The Peterborough Examiner

A door opens for affordable housing

Liberals need NDP support, experts say

- JOSH RUBIN

During the run-up to the election, all three major parties promised to help make housing more affordable. Now that Justin Trudeau’s government has been reduced to minority status, it’s looking like we’re in for Liberal policy, but with a fair bit of influence from the NDP.

That could mean a boost to NDP platform planks such as increasing the supply of affordable housing and rent supplement­s for lower-income Canadians, analysts say.

One of the NDP’s biggest promises was to build 500,000 new units of affordable housing over the next decade. Now that they’re holding the balance of power, expect them to put pressure on Trudeau to increase the supply, said John Dickie, head of the national umbrella organizati­on representi­ng apartment building owners.

“From the point of view of housing affordabil­ity for lower income Canadians, this is an excellent election result,” said Dickie, president of the Canadian Federation of Apartment Associatio­ns.

Under their National Housing Strategy, the Liberals had already vowed to build 15,000 affordable housing units a year over the next decade, while the NDP promises 50,000 a year.

“I think they could probably saw off the numbers on the affordable housing units. ‘We say 15,000, you say 50,000, let’s meet somewhere in the middle,’ ” said David Macdonald, an economist at the Canadian Centre for Policy Alternativ­es (CCPA).

But there’s a limit to how much the federal government could afford, argues Queen’s University real estate professor John Andrew.

“I’m not sure they’d be able to do 500,000 affordable housing units in 10 years even if they’d gotten an NDP majority. You can’t do that without massive capital subsidies. It’s not really clear how they’d pay for it,” Andrew said.

Dickie also expects the Liberal government to act relatively quickly on enacting another part of the NDP’s housing platform: eliminatin­g the federal portion of the GST/HST on the constructi­on of new affordable housing units.

“Removing the GST would definitely make a difference in whether some projects go forward. That’s one part of their platform they actually didn’t follow through on during their last term, so I’d be surprised if they didn’t support that,” Dickie said.

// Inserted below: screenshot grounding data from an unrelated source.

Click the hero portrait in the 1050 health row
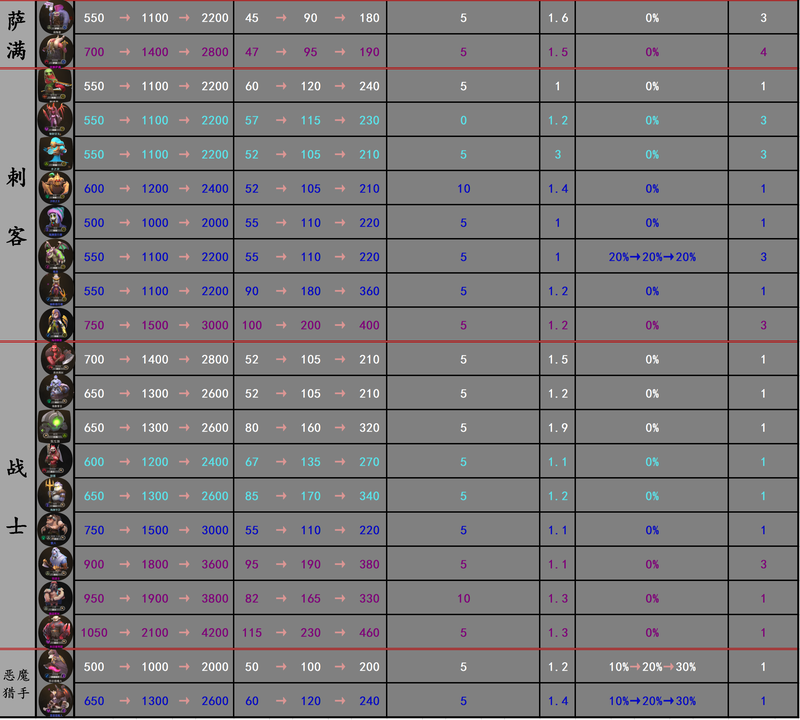Screen dimensions: 800x720 [x=55, y=632]
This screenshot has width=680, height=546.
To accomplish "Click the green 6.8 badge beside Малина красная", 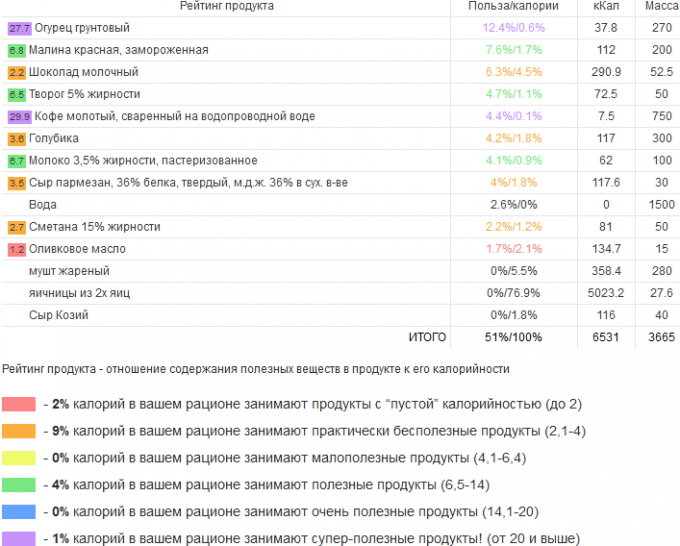I will (16, 50).
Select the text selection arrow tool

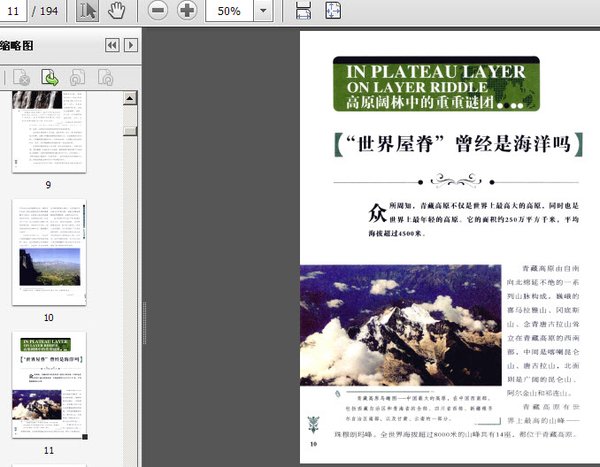click(87, 11)

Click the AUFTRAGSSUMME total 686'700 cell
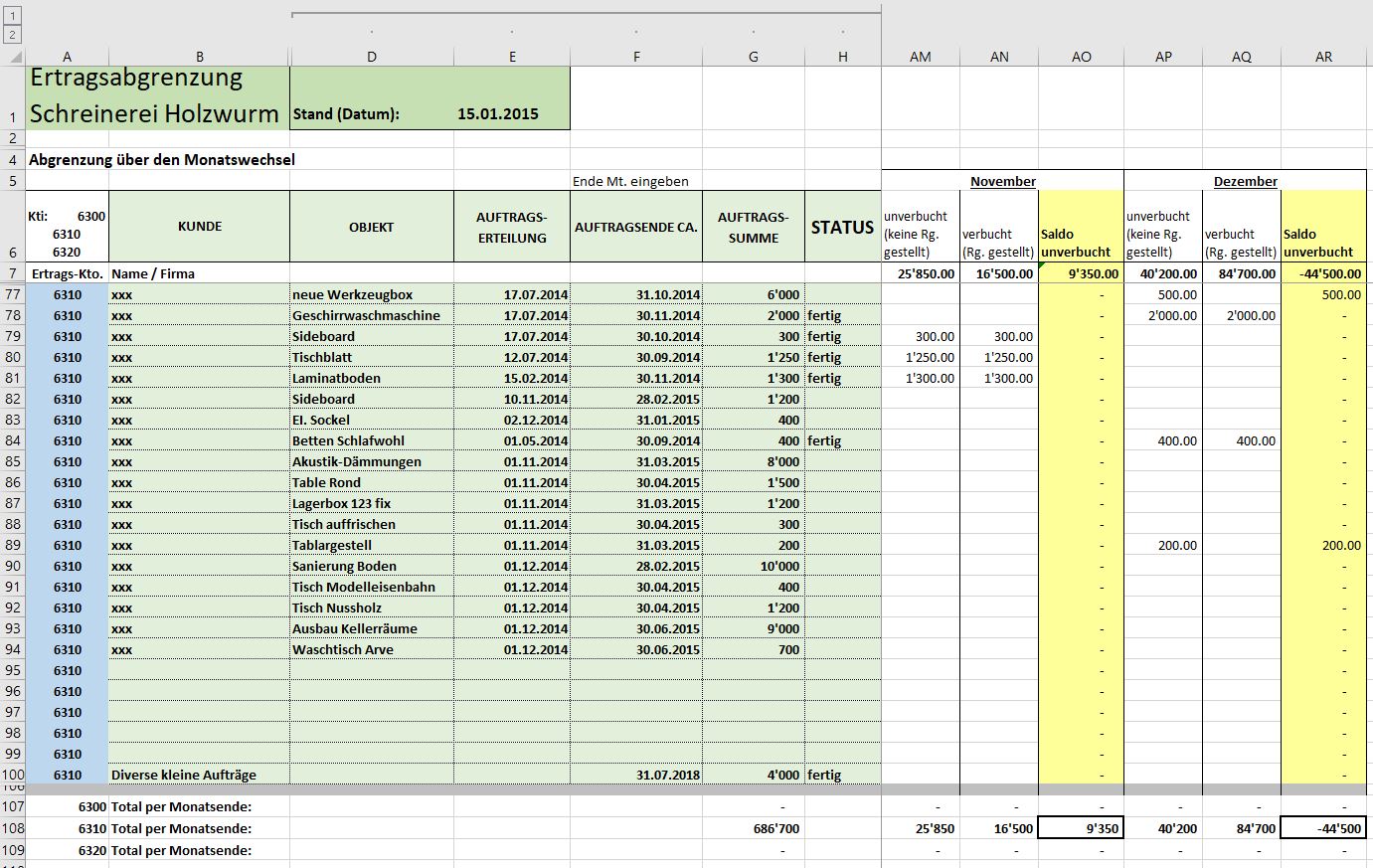click(x=753, y=828)
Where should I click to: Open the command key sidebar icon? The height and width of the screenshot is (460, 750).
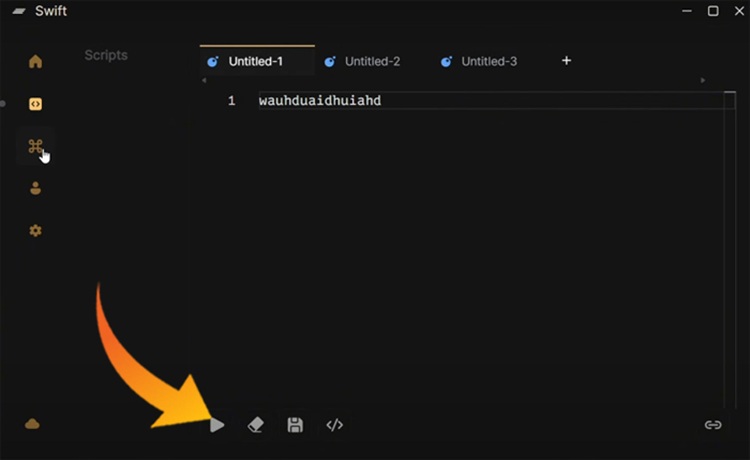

Also part of the Liberals’ National Housing Strategy is a rent subsidy, slated to begin next April. The Liberals expect it to help about 300,000 households by an average of $2,500 per year. The NDP, meanwhile, proposed rent supplement­s of up to $5,000 per year for 500,000 households.

“The sleeper is the rent supplement. Because they’ve already got the framework in place with the provinces, and it’s already coming into place next year, it would be relatively easy to increase it,” argued the CCPA’s Macdonald.

Finally, Andrew said he wouldn’t be surprised to see the eliminatio­n of the federal portion of the GST/HST on new constructi­on of affordable housing units.

Other Liberal promises on housing to watch included some expansion of its first-time buyers assistance program, and a one per cent tax on vacant homes owned by non-Canadians.